The Challenges of Evidence Based Medicine


The evidence base for health and care needs to integrate psychology, sociology, linguistics, neuroscience, computer science, artificial intelligence and philosophy, alongside traditional clinical practice taking into account culture, history and our environment.

Crucially, while processes and metrics work for predictable systems, they fall short in the face of human behaviour, complexity and uncertainty. In these contexts, algorithms alone are not enough. Health and social care must therefore place greater value on experience, empathy, professional judgement and shared decision-making.

From Dr Steve Sucklings blogs – https://themaslow.foundation/category/steves-thoughts/

I have been able to explore that we have four types of knowing;

  • Procedural
  • Prepositional (facts)
  • Perspectival
  • Participatory

In health, we have focused on policies, procedures and facts rather than wisdom, life experience, reflection, active open mindedness and situational awareness to enable the balancing of view points, appreciate context and provide the aspiration.

INSANITY – Doing the same thing over and over again and expecting different results. Albert Einstein

We often speak about understanding our patients, yet we rarely extend the same care to our staff. Like everyone else, staff move away from threat and towards safety, connection and belonging. Psychological safety and trauma-informed practice are therefore not optional extras; they shape how individuals, teams and whole systems respond under pressure.

When people feel stressed or unsafe, their thinking narrows. Memory and processing decline. Survival responses emerge — fight (defensiveness or aggression), flight (withdrawal), freeze or compliance. These are human reactions, not professional failures.

By contrast, when people feel safe and valued, they collaborate, think creatively and draw on their experience with clarity and insight.

We recognise financial and workforce constraints, but we must also acknowledge the invisible constraints we create through fear, silence or low expectation. Aspiration and ambition matter. So does making space to talk openly about emotions and how they influence our decisions.Power dynamics are rarely named, yet they quietly shape decisions and determine whether people feel safe.

Differences in role, status and professional identity naturally create imbalances of power. When these are unrecognised or poorly managed, they can leave individuals or teams feeling controlled or silenced and sometimes behaving defensively or even oppressively, often from a place of insecurity rather than intent.

If we want healthier systems, we must pay attention to four foundations of safety:

  • Inclusion safety — everyone feels valued and respected.
  • Learner safety — people can experiment, make mistakes and share what they are learning.
  • Participation safety — everyone feels able to contribute meaningfully.
  • Challenger safety — individuals can question decisions and challenge the status quo without fear.

Without these, psychological safety remains rhetoric rather than reality.

We have recognised from The Francis Report about Mid Staffordshire NHS Foundation Trust to the latest Ockenden Report about Shrewsbury and Telford Hospital NHS Trust and their maternity services, that we consistently deliver poor care. We have identified the importance of culture and that this is the bedrock of good practice, but we seem unable to move to a new way of working.

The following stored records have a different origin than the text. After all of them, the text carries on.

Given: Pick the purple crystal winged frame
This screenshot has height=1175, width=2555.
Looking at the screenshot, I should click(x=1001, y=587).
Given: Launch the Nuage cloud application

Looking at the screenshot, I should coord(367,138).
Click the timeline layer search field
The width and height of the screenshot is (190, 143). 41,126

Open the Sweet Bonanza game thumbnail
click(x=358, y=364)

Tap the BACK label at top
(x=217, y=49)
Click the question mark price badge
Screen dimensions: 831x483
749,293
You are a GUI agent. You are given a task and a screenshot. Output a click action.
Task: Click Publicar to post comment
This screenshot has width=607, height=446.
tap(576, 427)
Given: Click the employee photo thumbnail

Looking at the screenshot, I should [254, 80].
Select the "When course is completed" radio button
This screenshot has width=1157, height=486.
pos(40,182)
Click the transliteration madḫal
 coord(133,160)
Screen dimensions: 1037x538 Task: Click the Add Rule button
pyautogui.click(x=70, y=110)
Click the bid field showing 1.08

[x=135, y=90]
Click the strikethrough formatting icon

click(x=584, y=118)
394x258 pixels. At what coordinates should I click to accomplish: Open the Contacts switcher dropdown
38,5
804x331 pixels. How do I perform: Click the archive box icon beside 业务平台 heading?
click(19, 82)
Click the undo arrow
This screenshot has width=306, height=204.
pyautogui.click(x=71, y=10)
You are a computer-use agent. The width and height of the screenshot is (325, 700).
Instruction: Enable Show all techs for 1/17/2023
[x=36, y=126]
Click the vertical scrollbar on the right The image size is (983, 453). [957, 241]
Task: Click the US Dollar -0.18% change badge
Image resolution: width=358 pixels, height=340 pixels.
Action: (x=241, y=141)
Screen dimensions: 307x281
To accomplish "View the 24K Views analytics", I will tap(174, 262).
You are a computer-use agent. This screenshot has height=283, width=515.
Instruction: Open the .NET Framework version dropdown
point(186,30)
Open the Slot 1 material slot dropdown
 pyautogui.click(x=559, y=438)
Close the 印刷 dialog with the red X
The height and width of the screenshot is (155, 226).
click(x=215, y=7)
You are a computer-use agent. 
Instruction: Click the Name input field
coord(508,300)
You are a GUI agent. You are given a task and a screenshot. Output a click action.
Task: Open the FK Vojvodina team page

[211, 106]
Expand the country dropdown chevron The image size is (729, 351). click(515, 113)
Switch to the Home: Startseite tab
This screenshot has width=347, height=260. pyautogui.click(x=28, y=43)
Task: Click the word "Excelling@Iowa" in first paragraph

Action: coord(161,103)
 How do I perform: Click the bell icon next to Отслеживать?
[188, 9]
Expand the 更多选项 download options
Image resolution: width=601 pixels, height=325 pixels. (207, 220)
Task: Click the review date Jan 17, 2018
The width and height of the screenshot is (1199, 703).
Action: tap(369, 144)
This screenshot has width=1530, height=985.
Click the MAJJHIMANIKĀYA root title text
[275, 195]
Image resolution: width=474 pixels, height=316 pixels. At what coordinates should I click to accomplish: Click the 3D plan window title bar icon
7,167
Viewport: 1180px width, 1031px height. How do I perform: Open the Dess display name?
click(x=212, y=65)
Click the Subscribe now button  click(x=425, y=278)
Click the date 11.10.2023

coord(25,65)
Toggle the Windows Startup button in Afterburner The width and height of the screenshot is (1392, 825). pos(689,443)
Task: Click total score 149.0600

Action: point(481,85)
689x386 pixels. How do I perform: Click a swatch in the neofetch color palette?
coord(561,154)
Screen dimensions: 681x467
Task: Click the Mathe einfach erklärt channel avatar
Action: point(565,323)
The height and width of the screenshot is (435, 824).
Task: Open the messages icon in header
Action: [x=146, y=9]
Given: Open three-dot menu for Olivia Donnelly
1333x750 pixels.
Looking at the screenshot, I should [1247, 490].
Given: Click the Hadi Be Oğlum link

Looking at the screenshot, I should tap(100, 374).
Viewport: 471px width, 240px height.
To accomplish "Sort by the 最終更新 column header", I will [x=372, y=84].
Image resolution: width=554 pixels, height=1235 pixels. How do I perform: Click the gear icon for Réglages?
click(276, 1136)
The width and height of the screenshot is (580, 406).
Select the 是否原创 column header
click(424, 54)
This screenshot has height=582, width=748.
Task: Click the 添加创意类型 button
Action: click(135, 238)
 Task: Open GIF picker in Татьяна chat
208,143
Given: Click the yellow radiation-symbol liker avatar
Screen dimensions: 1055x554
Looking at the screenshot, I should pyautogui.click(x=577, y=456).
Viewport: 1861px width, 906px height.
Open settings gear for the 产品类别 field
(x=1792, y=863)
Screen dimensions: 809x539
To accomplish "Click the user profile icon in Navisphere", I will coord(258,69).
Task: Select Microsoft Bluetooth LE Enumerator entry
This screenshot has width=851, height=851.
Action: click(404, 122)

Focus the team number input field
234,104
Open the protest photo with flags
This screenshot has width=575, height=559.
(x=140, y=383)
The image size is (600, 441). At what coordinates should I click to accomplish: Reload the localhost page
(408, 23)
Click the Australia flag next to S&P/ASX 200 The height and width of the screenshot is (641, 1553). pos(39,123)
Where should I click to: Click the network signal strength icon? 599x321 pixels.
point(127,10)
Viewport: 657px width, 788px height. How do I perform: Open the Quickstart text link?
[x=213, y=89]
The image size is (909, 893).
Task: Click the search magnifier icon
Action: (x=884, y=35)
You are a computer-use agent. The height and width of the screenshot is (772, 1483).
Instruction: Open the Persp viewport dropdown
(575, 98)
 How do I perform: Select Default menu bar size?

When we try to systemise the unpredictable and eliminate uncertainty, we risk reinforcing systems that already feel fragile and fear-driven. Uncertainty is not failure; it is part of working with people. Ignoring it narrows thinking and limits innovation.

Our organisations were built around single diseases, operating in silos. They were not designed for people living with multiple long-term conditions in complex social environments. As a result, we lack the structures, culture and routines needed for truly collaborative, interdisciplinary and person-centred care.

Partnership working adds further complexity. Health, social care and the voluntary sector each bring different histories, accountabilities and cultures. These differences are often poorly understood, yet they shape our Integrated Care Systems and how they function in practice.

At a strategic level, policy is often launched with optimism but limited attention to how it will be delivered. Politicians may overestimate impact, while local leaders grow sceptical. The result is a widening gap between ambition and reality.

Closing that gap requires shared understanding with co-creation with patients, alignment across partners and honest dialogue between strategy and frontline practice.

Most importantly, improvement should be measured over time, not through snapshots or league tables. Sustainable progress is reflected in continuous self-improvement, not comparison.

With a lens of new understanding, we can build on the foundations of EBM to form a new model of best practice which we have called Participation Centred Care where we merge personalised medicine and participation, organisational development and distributed wisdom and systems theories and philosophy with greater understanding of the totality of the statistical bell curve and celebrate our outliers narrative to inform our practice.